Best Practices for Build Options

Build options are sometimes tricky to get right. Here’s my take on best practices. The golden rule is to set good upstream defaults. Everything else follows from this.

Rule #1: Choose Good Upstream Defaults

Occasionally I see upstream developers complain that a downstream operating system has built their software “incorrectly,” generally because some important dependency or feature has been disabled. Sometimes downstreams really do mess up, but more often poor upstream defaults are to blame. Upstreams must set good defaults because upstream software developers know far more about their projects than downstream packagers do. Upstreams generally have a good idea of how they expect software to be built by downstreams, whereas downstreams generally do not. Accordingly, do the thinking upstream whenever possible. When you set good defaults, it becomes easier for downstreams to build your software the way you expect, because active effort is required for downstreams to mess things up.

For example, say a project has the following two build options:

Option Name Default Value
--enable-thing-you-usually-want-enabled false
--disable-thing-you-rarely-want-disabled true

The thing you usually want enabled is not enabled by default, and the thing you rarely want disabled is disabled by default.
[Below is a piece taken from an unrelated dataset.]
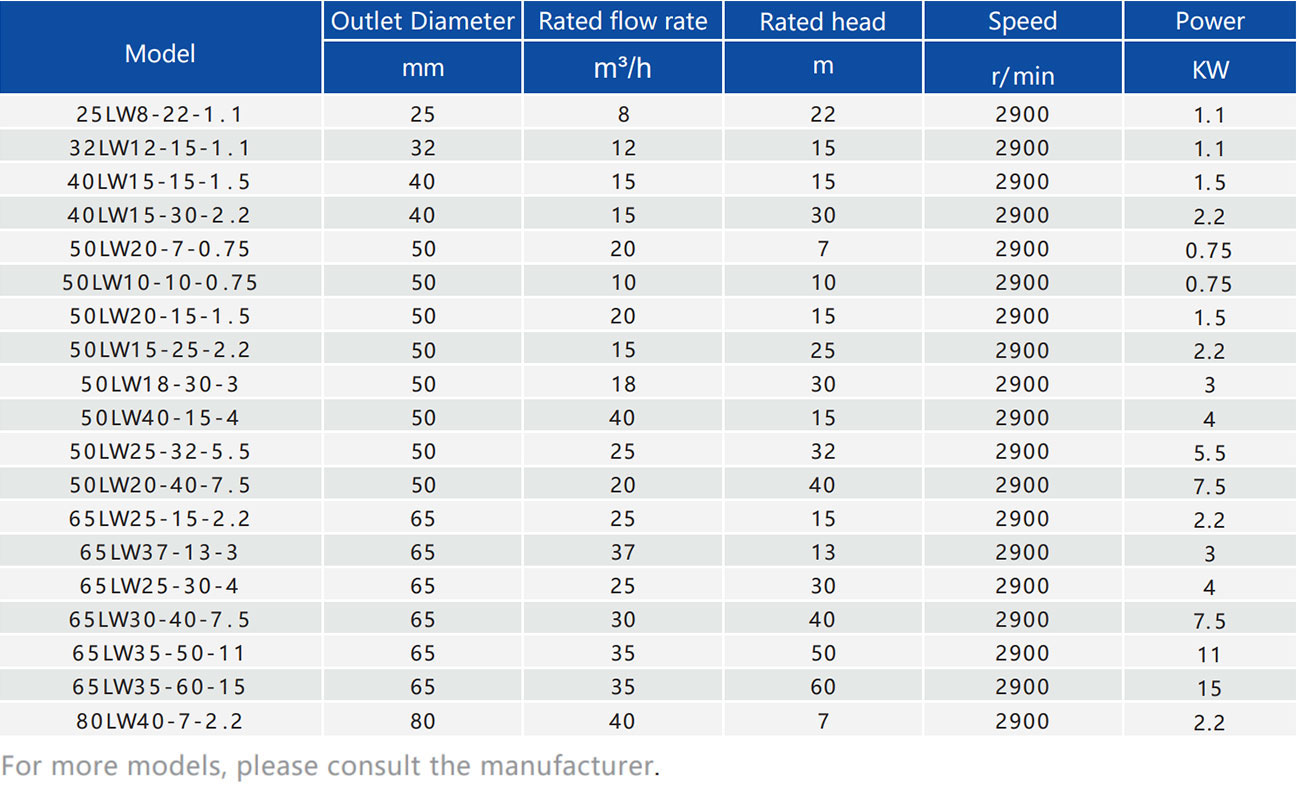
Task: Click the Power column header
Action: click(x=1209, y=21)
Sad. Unfortunately, this pattern used to be extremely common with Autotools build systems, because in the real world, the names of the options are more subtle than this, and also because nobody likes squinting at configure.ac files to audit whether the options make sense. Meson build systems tend to be somewhat better because meson_options.txt is separate from the rest of the build definitions, making it easier to review all your options and check to ensure their defaults are set appropriately. However, there are still a few more subtle ways you can mess up your Meson build system, which I’ll discuss below.

Rule #2: Prefer Upstream Defaults Downstream

Conversely, downstreams should not second-guess upstream defaults unless you have a good reason to do so and really know what you’re doing.
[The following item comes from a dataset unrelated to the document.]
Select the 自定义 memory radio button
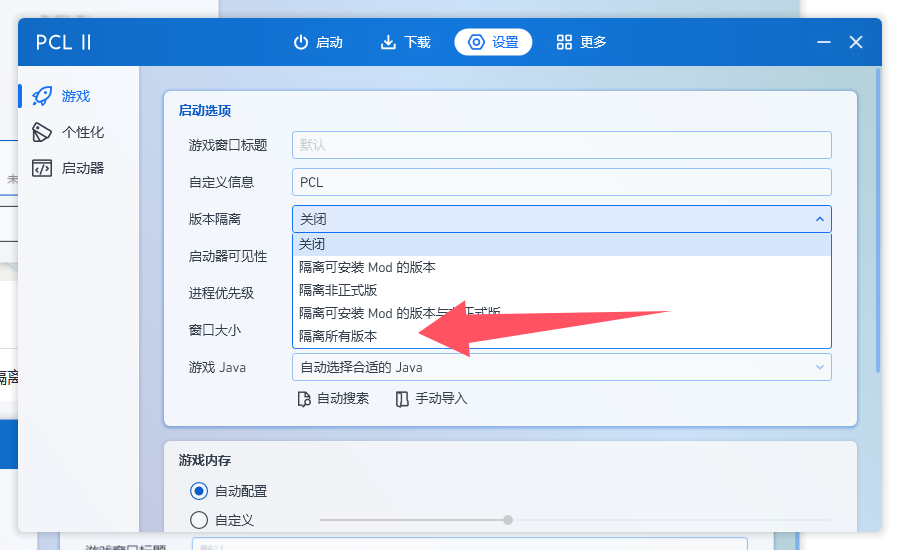The height and width of the screenshot is (550, 900). point(198,520)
For example, glib-networking’s Meson build system provides you with two different TLS backend options: OpenSSL or GnuTLS. The GnuTLS backend is enabled by default (well, sort of, see the next section on auto dependencies) while the OpenSSL backend is disabled by default. There’s a good reason for this: the OpenSSL backend is half-baked, partially due to bugs in glib-networking, and partially because OpenSSL just cannot do certain things that GnuTLS can. The OpenSSL backend is provided because some environments really do require it for license reasons, but it’s not the right choice for general-purpose operating systems. It may be tempting to think that you can pick whichever library you prefer, but you really should not.
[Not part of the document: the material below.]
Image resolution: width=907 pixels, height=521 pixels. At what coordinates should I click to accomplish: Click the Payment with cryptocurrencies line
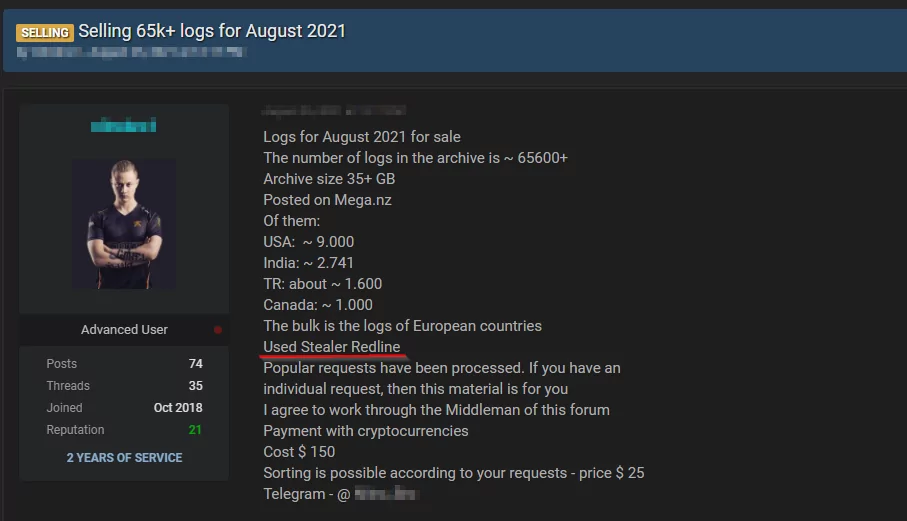[366, 431]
Another example: WebKitGTK’s CMake build system provides a USE_WPE_RENDERER build option, which is enabled by default. This option controls which graphics rendering stack is used: if enabled, rendering uses libwpe and wpebackend-fdo, whereas if disabled, rendering uses a legacy internal Wayland compositor. The option is provided because libwpe and wpebackend-fdo are newer dependencies that are expected to be unavailable on older (pre-2020) operating systems, so older operating systems legitimately need to be able to disable it. But this configuration receives little serious testing and the upstream developers do not notice when it breaks, so you really should not be using it unless you have to. This recently caused rendering bugs that appeared to be distribution-specific, which upstream developers were not willing to investigate because upstream developers could not reproduce the issue.

Sticking with upstream defaults is generally safest. Sometimes you really need to override them. If so, go ahead. Just be careful.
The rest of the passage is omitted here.